The Usual Suspects is a 1995 film directed by Bryan Singer and written by Christopher McQuarrie. It featured an ensemble cast and starred Stephen Baldwin, Gabriel Byrne, Benicio del Toro, Chazz Palminteri, Kevin Pollak, Pete Postlethwaite, and Kevin Spacey. It is a neo-noir film that was influenced by such greats as Double Indemnity, Rashomon, and Citizen Kane. The film was shot on a small $6 million dollar budget and went on to be a modest box office success with a $23.2 million box office take. The film was generally well received by critics upon release with special praise being given for the performance of Spacey and the complex story. The film was nominated for Academy Awards in “Original Screenplay” (McQaurrie) and “Supporting Actor” (Spacey) and both took home the trophies for their respective categories. So does this modern neo-noir film live up to the lofty pedigree that helped influence it? Is it a classic?

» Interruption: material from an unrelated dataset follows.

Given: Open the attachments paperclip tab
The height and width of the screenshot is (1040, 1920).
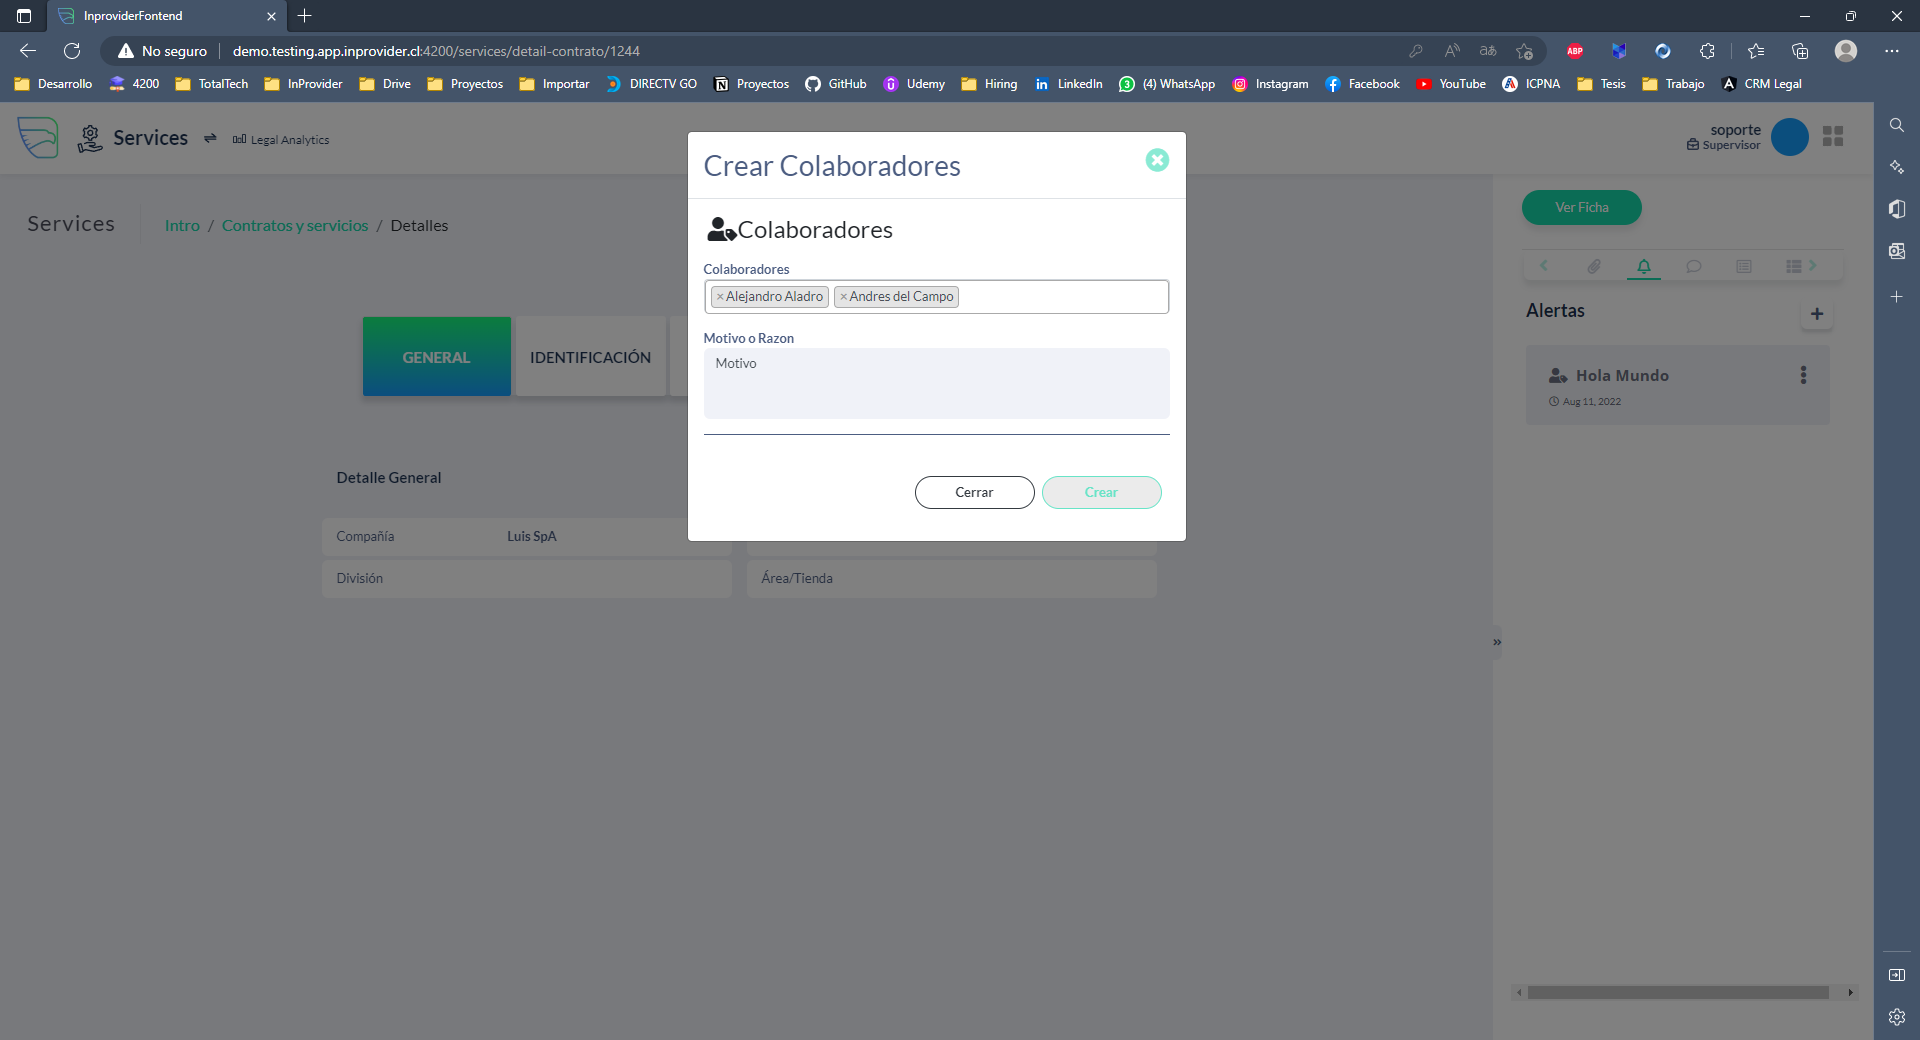Looking at the screenshot, I should tap(1593, 266).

Should this film be considered a classic? I have to confess that I am really conflicted with this one. I came into this film a blank slate. I knew nothing more about it than a few vague references to a character named “Keyzer Soze” from a buddy who had chosen the moniker for his PlayStation network handle. On the one hand, I was 100% engaged by the characters and story. This is a brilliant story. Complex but not up in your face about it. What I mean by that is that the complexity is real but it manages to pull all the story threads together in the end and it makes for a very story. Some complex stories leave a lot of threads unresolved. This one offers resolution and does it in a tight 106 minute run time. The characters are also colorful, engaging, and distinctive. In terms of story and characters this is a film firing on all cylinders. So why the hesitancy to slap a “classic” label on it and move on with my life? Say what you will about me and my “prudishness” (which has noticeably increased since becoming a dad), the copious amounts of language lessened my enjoyment of the film tremendously. Look at the classics that influenced this film. They are classics and they manage this feat of timelessness without all the swearing. This is a well made, well written, well acted film that captures the neo-noir look and feel with panache. So ultimately, I’ll say this one is deserving of the label and can hold its own among the all time greats.
Would I own this film? Unfortunately, I would not. The biggest reason being the language. I really did enjoy the movie and loved how well written the characters were. I might even watch it again just to try and catch some of the nuance of the story that I missed the first time. That said, it is not one I want to keep in the house because of the pervasive language.